China is verwikkeld in een nek-aan-nekrace met Amerika om grootmacht te worden op het gebied van kunstmatige intelligentie (artificial intelligence of AI). Deze twee superpowers zijn het thuisland van techreuzen als Amazon, Alibaba, Facebook en WeChat, bedrijven die de lijstjes aanvoeren wanneer het gaat om het verzamelen van gegevens, het aantrekken van toptalent en het beschikken over de grootste cloudcomputersystemen – de belangrijkste voorwaarden die vereist zijn om AI-diensten te ontwikkelen. Hun dominantie moet Nederland en Europa zorgen baren.
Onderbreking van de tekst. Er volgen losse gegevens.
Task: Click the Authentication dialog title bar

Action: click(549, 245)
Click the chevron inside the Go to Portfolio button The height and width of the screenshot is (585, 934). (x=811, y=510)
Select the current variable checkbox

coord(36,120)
Hoewel de EU nog steeds ’s werelds tweede economische grootmacht is, zal ze deze positie verliezen als wij ons niet durven te richten op AI. China durft dit wel en zet gigantische stappen vooruit, creëert hierbij een nieuwe economie en claimt een nieuwe rol in de internationale wereldorde.
Aan het begin van dit millennium lag China op het gebied van AI een decennium achter op Amerika. Die achterstand is ingelopen door een ambitieuze Chinese overheid. Zij faciliteerde grote investeringen in een aantal belangrijke academische AI-onderzoeken en creëerde beleid dat het mogelijk maakte om grootschalige AI-experimenten op te zetten. Nederland en Europa racen ook mee in de mondiale AI-strijd, maar dan in een totaal andere league – een league voor ‘beginners’ en ‘junioren’, zowel in termen van financiering als van beleid. Dit is problematisch, en als actie uitblijft zal het onze welvaart en vrijheid op het Europese continent in gevaar brengen. Mensen die stellen dat dit een doemscenario is – ‘Het zal uiteindelijk allemaal wel meevallen. Je hoeft niet alle races te winnen, dus het zal zo’n vaart niet lopen’ – beseffen niet dat dit dé race van de toekomst is. Nederland moet aan de slag om een nationaal en Europees AI-plan te realiseren om de afstand tot China te verkleinen. Hoe? Door niet op voorhand bang te zijn voor een toekomst waarin AI een grote rol speelt. En ook door te leren van de ambitieuze Chinese draak die met grote ambitie de mondiale toekomst tegemoet vliegt.
Er zijn ook vreedzame robots die ons leven makkelijker maken
Onbehagen
Er is veel geschreven over het belang van AI. Toch bekruipt Nederlanders en CDA’ers een gevoel van onbehagen als deze term in de mond genomen wordt. We zien doemscenario’s voor ons waarin robots ons leven domineren; sciencefictionfilms worden waarheid. Toch laat de Pixarfilm WALL-E zien dat er ook vreedzame robots zijn, die ons leven makkelijker maken. Sundar Pichai, CEO van Google, stelde vorig jaar dat ‘AI een van de belangrijkste onderwerpen is waar de mensheid aan werkt en dat het een impact zal hebben die groter is dan die van elektriciteit of vuur’.1 Dystopische beelden en woorden van ontwrichtende strekking leiden ertoe dat het debat over AI in Nederland verschoven is naar de negatieve gevolgen van de mogelijkheden.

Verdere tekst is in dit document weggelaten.